Hacker News new | ask | show | jobs
by sdesol 11 hours ago
> at a Sonnet 4.6-level model

MiMo v2.5.0-Pro is honestly the first Chinese model that I've tried where I really though why should I use Claude Sonnet when I can get the same results for a fraction of the cost. There was always something off about Chinese models that made it apparent that it couldn't fully compete with GPT, Claude, Gemini, etc. but this was the first model where I was like, this feels like Sonnet.

I can't prove it, but I think they trained heavily on Claude output. From my perspective I don't care since Anthropic trained on my data.

Using them also works well for North Americans as our peak hours is not theirs.

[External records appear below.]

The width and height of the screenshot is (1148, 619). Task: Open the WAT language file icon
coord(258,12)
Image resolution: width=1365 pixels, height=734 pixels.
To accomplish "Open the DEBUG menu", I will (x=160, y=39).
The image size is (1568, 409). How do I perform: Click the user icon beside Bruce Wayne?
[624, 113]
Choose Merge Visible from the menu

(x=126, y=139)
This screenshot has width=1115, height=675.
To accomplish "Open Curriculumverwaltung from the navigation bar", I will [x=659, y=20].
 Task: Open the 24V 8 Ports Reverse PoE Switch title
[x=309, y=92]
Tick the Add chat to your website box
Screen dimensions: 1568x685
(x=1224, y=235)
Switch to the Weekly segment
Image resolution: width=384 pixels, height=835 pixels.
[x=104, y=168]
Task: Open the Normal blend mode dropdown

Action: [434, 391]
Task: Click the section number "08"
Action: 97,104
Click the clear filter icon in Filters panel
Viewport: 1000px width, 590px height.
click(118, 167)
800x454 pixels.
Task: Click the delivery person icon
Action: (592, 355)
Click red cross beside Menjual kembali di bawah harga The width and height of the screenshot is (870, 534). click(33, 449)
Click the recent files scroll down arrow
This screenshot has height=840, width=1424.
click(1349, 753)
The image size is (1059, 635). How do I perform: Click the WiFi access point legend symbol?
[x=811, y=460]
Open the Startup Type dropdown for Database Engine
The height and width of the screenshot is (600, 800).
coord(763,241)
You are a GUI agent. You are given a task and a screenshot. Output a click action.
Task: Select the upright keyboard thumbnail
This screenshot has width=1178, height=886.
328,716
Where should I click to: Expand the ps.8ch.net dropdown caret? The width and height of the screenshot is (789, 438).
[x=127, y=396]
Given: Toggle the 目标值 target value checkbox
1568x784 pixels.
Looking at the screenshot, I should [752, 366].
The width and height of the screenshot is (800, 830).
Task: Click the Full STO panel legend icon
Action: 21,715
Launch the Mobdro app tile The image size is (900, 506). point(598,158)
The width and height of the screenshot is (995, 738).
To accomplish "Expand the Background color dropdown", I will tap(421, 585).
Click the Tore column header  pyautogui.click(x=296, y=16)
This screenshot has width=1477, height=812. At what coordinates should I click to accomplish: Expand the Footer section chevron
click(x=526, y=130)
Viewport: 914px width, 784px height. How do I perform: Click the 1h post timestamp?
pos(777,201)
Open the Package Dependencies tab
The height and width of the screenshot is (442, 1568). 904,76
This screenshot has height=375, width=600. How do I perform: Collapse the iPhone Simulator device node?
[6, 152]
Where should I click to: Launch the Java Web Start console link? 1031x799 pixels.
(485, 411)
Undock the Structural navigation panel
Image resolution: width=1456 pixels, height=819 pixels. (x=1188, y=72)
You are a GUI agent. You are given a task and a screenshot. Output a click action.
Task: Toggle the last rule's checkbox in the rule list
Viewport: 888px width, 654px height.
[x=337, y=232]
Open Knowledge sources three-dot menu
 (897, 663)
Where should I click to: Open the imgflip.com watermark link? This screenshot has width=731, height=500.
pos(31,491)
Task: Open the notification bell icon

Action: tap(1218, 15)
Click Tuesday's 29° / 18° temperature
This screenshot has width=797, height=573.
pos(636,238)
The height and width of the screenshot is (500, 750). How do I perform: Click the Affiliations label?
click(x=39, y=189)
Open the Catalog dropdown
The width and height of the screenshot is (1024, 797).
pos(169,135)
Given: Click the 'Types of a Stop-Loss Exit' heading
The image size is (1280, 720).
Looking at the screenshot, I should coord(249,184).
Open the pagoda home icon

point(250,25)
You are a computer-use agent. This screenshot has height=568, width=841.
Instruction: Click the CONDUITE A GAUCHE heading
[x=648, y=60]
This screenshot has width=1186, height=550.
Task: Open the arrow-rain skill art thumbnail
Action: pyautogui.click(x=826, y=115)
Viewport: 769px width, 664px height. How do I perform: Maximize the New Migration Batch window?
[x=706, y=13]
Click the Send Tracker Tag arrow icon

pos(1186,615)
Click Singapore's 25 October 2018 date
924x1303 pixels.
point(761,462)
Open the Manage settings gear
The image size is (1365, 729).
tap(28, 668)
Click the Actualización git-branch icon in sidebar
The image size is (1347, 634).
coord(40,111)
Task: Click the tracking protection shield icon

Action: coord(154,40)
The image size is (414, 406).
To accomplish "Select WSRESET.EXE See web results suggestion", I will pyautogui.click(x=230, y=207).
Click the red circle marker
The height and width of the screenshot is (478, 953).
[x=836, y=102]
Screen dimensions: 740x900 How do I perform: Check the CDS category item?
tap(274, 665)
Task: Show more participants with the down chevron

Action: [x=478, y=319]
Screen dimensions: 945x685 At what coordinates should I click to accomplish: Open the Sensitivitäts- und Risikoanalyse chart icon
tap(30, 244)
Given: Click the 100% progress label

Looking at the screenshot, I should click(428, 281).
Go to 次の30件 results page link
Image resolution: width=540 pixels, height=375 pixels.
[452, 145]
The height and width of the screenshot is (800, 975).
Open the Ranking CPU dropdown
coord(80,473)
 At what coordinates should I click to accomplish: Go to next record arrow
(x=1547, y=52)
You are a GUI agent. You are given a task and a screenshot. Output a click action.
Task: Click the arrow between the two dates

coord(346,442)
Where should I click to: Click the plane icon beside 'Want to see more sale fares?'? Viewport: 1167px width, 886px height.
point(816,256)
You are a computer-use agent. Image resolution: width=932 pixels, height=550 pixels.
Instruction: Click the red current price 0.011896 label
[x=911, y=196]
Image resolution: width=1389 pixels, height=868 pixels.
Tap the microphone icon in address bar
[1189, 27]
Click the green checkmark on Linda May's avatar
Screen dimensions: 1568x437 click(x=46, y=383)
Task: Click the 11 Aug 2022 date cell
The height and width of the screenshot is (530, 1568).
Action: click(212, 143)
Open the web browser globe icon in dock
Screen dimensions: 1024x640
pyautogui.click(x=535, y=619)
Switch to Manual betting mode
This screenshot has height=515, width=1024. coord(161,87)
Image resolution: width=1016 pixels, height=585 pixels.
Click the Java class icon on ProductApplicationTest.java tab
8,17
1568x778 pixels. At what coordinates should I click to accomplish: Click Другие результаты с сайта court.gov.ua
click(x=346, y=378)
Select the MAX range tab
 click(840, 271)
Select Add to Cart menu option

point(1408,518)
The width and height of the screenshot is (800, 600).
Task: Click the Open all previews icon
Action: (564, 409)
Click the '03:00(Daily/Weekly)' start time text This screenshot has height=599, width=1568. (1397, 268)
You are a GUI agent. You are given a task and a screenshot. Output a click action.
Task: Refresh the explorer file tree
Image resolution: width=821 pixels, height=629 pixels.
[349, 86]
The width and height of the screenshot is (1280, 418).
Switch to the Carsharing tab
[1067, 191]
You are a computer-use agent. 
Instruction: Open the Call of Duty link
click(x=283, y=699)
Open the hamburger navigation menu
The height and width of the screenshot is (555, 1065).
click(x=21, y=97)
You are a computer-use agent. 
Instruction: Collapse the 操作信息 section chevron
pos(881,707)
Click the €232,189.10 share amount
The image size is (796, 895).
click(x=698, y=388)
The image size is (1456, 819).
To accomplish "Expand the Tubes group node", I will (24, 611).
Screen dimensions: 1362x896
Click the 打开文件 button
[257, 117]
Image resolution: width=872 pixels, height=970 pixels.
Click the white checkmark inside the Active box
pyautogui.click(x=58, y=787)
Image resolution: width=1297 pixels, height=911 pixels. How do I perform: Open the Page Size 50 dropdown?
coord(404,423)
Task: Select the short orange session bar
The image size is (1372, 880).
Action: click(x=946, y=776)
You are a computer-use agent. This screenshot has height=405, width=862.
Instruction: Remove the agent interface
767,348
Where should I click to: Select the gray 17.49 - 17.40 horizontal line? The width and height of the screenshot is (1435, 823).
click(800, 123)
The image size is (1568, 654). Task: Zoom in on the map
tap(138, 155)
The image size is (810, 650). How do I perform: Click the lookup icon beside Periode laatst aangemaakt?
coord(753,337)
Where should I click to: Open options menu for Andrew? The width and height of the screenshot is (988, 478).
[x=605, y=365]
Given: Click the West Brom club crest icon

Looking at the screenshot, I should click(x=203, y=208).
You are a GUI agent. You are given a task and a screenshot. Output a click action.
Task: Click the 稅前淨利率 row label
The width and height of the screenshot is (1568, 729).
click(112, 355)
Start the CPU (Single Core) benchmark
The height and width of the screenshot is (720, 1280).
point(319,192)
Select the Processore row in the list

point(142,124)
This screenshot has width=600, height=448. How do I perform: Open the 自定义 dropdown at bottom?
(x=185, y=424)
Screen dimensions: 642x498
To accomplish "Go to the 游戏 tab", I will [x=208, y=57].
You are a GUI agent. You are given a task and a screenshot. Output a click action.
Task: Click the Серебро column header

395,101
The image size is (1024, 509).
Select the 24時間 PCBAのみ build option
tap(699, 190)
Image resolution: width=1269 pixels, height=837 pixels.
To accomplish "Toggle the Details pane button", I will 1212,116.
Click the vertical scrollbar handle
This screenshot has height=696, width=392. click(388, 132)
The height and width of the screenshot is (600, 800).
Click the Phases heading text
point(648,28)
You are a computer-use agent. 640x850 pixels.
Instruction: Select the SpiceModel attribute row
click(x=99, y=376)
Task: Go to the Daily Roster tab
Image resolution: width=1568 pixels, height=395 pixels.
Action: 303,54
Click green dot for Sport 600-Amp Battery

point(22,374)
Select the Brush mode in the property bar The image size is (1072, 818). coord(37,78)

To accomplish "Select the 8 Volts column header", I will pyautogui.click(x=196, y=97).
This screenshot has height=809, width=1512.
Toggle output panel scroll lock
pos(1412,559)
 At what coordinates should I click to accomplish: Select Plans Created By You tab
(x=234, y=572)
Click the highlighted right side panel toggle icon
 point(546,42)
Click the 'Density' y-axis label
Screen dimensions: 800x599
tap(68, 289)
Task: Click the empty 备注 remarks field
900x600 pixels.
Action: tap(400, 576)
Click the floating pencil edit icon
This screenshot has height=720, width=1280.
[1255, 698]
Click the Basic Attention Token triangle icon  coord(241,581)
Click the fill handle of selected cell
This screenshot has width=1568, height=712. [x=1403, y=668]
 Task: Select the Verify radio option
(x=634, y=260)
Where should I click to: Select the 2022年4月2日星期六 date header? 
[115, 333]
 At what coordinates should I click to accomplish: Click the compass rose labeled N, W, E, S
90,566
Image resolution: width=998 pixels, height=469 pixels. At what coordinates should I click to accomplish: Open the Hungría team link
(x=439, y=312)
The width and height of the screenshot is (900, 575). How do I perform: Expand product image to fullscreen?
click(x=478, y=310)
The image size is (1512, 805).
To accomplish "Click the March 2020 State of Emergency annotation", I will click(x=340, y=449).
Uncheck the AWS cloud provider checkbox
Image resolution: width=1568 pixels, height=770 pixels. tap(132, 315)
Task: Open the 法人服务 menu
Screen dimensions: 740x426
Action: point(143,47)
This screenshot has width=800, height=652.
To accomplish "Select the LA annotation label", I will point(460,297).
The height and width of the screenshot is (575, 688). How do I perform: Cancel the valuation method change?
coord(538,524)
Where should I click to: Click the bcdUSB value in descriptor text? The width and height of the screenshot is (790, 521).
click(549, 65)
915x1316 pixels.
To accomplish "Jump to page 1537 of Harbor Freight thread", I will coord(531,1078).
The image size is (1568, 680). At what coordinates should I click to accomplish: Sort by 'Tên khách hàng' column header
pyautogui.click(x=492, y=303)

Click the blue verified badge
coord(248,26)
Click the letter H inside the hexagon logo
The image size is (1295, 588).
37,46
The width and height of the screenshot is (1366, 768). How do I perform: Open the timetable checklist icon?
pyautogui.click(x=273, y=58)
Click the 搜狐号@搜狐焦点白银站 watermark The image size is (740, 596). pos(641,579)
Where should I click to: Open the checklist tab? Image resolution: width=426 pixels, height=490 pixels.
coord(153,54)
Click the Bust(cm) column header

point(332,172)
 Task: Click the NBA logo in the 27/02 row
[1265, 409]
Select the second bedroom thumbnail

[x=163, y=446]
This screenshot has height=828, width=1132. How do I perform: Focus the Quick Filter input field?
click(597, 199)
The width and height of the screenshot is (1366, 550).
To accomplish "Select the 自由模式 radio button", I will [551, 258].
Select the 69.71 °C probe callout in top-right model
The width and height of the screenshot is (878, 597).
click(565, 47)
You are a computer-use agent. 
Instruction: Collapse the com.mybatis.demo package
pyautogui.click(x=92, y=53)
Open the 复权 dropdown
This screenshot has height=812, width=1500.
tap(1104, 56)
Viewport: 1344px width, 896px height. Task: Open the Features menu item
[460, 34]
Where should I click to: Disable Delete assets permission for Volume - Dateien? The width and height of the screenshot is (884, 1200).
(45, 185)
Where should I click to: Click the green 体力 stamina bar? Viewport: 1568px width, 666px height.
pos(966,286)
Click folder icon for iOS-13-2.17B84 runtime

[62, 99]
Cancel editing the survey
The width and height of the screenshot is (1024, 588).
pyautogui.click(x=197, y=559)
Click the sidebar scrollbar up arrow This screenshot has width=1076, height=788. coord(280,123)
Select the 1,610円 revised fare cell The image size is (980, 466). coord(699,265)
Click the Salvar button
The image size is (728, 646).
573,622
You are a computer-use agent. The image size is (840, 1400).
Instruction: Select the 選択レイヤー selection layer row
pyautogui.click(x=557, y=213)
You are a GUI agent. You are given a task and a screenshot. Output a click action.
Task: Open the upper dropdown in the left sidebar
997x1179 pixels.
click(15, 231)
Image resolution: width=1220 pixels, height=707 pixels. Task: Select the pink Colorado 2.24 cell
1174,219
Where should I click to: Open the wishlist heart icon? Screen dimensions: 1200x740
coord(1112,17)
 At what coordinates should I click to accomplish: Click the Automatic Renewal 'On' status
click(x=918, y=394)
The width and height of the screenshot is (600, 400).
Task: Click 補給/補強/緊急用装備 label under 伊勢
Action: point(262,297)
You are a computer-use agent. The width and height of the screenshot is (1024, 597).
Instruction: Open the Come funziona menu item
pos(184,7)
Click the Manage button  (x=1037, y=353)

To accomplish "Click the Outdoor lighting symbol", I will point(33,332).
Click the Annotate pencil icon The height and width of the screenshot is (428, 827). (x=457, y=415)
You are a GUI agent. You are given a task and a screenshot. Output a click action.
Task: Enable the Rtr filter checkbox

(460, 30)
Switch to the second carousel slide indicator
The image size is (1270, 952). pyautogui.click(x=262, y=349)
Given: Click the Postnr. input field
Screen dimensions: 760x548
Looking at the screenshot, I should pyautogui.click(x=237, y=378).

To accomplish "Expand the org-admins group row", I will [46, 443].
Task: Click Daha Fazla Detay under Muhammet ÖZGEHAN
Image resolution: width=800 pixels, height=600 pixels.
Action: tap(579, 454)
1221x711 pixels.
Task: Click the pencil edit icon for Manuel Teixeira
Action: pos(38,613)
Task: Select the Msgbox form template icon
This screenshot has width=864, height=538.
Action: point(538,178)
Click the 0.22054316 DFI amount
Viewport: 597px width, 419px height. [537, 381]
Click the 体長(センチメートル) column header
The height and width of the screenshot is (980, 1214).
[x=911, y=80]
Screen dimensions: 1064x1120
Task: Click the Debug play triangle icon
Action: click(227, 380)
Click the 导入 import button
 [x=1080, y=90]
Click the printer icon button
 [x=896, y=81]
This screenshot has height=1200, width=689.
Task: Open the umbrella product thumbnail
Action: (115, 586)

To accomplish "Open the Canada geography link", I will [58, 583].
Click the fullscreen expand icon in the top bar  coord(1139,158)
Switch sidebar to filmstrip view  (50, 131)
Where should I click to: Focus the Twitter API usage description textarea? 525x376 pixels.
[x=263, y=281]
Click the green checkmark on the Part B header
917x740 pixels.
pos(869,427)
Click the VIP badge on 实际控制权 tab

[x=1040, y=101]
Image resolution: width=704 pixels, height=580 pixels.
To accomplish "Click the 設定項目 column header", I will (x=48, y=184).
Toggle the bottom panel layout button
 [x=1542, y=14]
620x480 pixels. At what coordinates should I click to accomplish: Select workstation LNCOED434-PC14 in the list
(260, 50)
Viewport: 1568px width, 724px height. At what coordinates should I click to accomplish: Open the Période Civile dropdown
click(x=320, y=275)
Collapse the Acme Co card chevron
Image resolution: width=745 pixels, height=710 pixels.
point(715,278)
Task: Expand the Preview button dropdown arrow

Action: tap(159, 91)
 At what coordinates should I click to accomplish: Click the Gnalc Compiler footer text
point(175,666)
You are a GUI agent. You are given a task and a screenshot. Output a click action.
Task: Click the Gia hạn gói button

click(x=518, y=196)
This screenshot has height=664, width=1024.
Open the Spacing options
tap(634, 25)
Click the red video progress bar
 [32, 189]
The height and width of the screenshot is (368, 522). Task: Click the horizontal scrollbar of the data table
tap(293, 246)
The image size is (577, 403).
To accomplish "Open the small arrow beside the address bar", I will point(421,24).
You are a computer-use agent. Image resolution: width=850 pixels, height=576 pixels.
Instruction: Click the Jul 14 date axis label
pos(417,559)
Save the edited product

If I had one complaint, the v2.5.0-Pro model thinks too much.

3 comments

I find deepseek-v4-pro to be every bit as good as sonnet tbh
Is there a guide to running these models locally? Sonnet level inference on my own hardware would be world changing.

I have Claude but I don't want to ask it because Anthropic could decide to sabotage me.

They won't be giving this away, at least not for some years. It almost certainly has distillation data embedded in it, and that would be a smoking gun.
What? I just searched the web and the results say MiMo V2.5 Pro is fully open source. The weights seem to be out there.

Distillation is not a problem.

There are certainly open weights which are available, I don't know if that is what is running on the service.
GLM 5.1 is stronger than Sonnet 4.6 in my opinion, but while they have a coding plan that is a good value MiMo beats it on price. I haven't used MiMo much yet but it felt pretty similar.